South Carolina Republicans moved forward with a bill that would ban abortion from the moment of conception, remove exceptions for rape and incest, and charge women who terminate pregnancies with a crime. The proposal would put doctors in prison for up to 20 years and imprison women for up to two years. GOP Sen. Tom Davis has vowed to block the bill from becoming law; in the meantime, the legislature voted unanimously to approve tax credits for donating to so-called “pregnancy crisis centers.”
Bad bosses: With just 1800 OSHA inspectors across the nation, enforcement of workplace safety rules has become almost non-existent; with 160 million workers in eight million workplaces nationwide, that’s just one inspector per 84,000 workers. According to the National Council for Occupational Safety and Health, a worker dies every 104 minutes in America.

Raw records -
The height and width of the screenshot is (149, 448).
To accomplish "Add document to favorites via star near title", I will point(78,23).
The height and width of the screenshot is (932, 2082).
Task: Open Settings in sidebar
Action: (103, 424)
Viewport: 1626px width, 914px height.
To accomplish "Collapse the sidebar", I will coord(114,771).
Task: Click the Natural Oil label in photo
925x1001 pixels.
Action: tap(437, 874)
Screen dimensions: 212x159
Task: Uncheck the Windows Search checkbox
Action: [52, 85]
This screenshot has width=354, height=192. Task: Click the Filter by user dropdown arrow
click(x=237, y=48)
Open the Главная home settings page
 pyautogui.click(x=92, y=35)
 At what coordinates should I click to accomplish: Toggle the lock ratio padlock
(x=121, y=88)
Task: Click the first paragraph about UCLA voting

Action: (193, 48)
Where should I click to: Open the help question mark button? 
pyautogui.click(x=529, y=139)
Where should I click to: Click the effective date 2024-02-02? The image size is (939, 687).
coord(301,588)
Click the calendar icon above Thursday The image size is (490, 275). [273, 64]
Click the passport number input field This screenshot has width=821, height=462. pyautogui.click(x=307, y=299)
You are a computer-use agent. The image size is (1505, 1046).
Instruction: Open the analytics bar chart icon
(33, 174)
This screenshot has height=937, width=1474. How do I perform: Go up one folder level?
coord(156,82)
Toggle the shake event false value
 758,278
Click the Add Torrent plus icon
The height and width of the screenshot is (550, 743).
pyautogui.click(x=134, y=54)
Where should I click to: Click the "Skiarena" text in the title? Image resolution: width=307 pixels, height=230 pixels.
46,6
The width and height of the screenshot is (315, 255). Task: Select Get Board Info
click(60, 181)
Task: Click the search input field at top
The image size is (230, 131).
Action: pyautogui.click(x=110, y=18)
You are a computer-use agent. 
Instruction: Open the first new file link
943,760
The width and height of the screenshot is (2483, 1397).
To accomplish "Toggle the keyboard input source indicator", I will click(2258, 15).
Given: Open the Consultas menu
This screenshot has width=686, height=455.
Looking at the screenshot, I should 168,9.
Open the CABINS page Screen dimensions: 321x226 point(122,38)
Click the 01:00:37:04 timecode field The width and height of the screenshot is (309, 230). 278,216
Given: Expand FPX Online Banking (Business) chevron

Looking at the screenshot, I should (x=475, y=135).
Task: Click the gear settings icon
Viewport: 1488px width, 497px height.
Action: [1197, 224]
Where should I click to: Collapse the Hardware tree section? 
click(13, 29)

Request 1 -
Can you lay out the listing as a numbered list, starting at its first line and ending at the line containing "I will coord(114,771).", with blank lines left out?
Request 2 -
Can you continue the news roundup on the South Carolina abortion bill and OSHA inspectors from where it stops?
The news excerpt and the listing have no connection to each other.

Task result 1 -
1. The height and width of the screenshot is (149, 448).
2. To accomplish "Add document to favorites via star near title", I will point(78,23).
3. The height and width of the screenshot is (932, 2082).
4. Task: Open Settings in sidebar
5. Action: (103, 424)
6. Viewport: 1626px width, 914px height.
7. To accomplish "Collapse the sidebar", I will coord(114,771).

Task result 2 -
This dearth of enforcement makes the work of the nonprofit even more important, and on Wednesday, NCOSH released its Dirty Dozen annual report on twelve companies that have brazenly put workers’ health and safety in danger in pursuit of profits. According to NCOSH, a worker dies every 104 minutes in America.
Cruelty is the point: As the Trump administration gets set to strip SNAP benefits from millions of Americans, a new study finds that work requirements do not reduce the unemployment rate. Instead, they simply lead to people with jobs missing out on their benefits due to bureaucratic issues and prevent people who can’t hold jobs from eating.